The Trinity Apocalypse is an illuminated manuscript containing the Book of Revelation, a commentary on Revelation and a biographical sketch of Saint John. Produced in England around 1260, or perhaps somewhat earlier, it is now in Cambridge at Trinity College, for which it is named.

The language of the text of the Trinity Apocalypse, including all its captions, is Anglo-Norman French. The commentary is an abridged translation of the 9th-century Latin commentary by Berengaudus. This particular abridgement is not found in any other manuscript. The entire text of the manuscript is by the same scribe.

The first section of the manuscript is a series of scenes from the life of Saint John with explanatory text. Revelation and a commentary follow. The final section is another series of scenes from the life of Saint John with explanatory text. There is a total of thirty scenes from the life of John. The explanatory text consists of titles, inscriptions within the pictures and a short two-paragraph text. These texts are unique and were not copied from any known source, but the legendary life of John they portray is derived ultimately from the 2nd-century Acts of John via Pseudo-Abdias and the Legenda Aurea.

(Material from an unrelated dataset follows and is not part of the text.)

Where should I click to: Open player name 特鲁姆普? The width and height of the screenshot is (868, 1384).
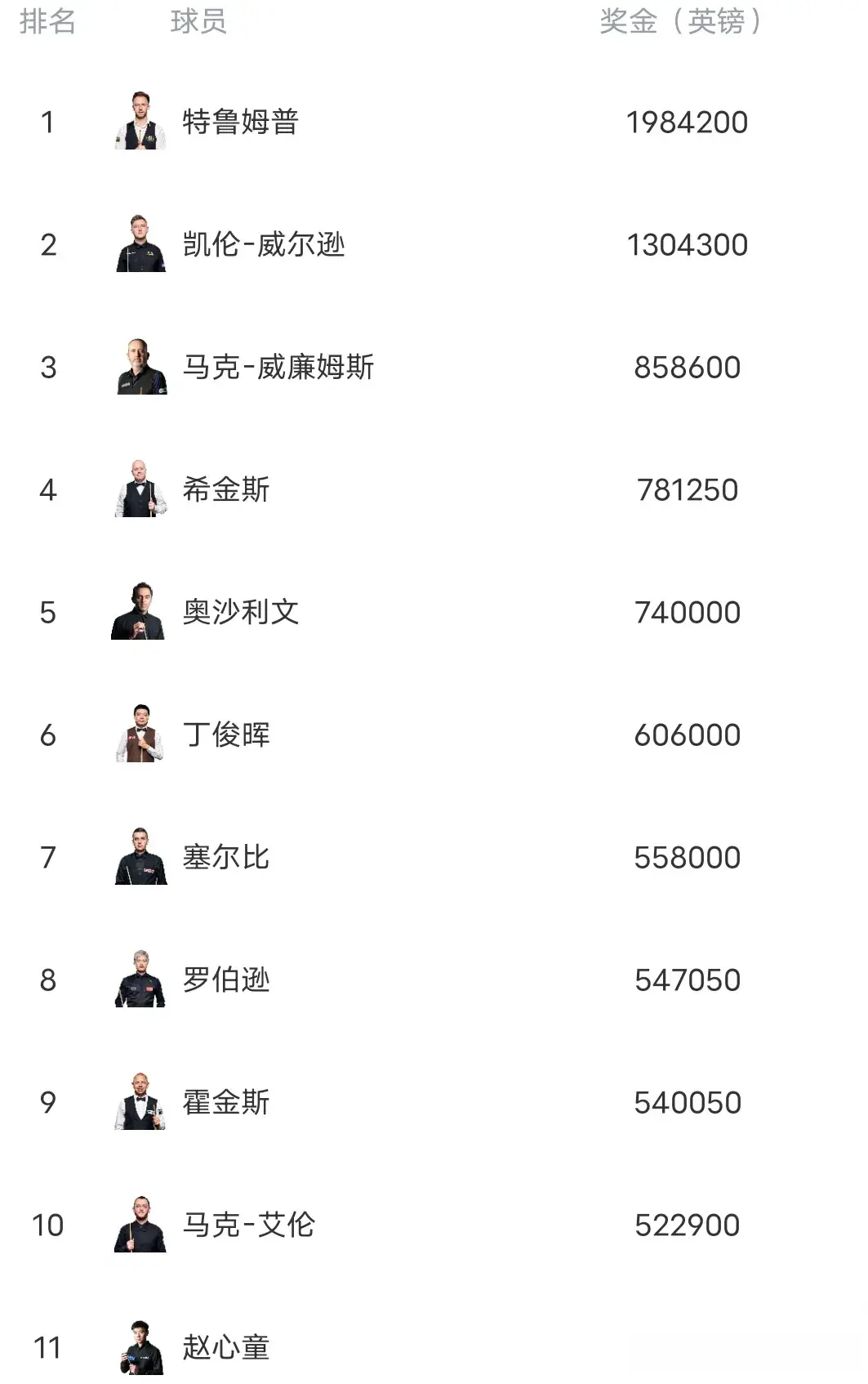pos(240,122)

In the illustrations of Revelation, the new mendicant orders, the Franciscans and Dominicans, are represented. They were seen as the fulfillment of the Two Witnesses prophecy of chapter 11. Each of the Four Horsemen gets a miniature of its own, as does each blast of the Seven Trumpets.

The pictures on the final leaf of the manuscript are unfinished. They were executed by a different and inferior artist.

The Trinity Apocalypse is a deluxe production for a patron of high rank. Internal evidence points to a laywoman with connections to the Franciscans. M. R. James suggested Henry III's queen, Eleanor of Provence, who was in England between 1236 and 1291.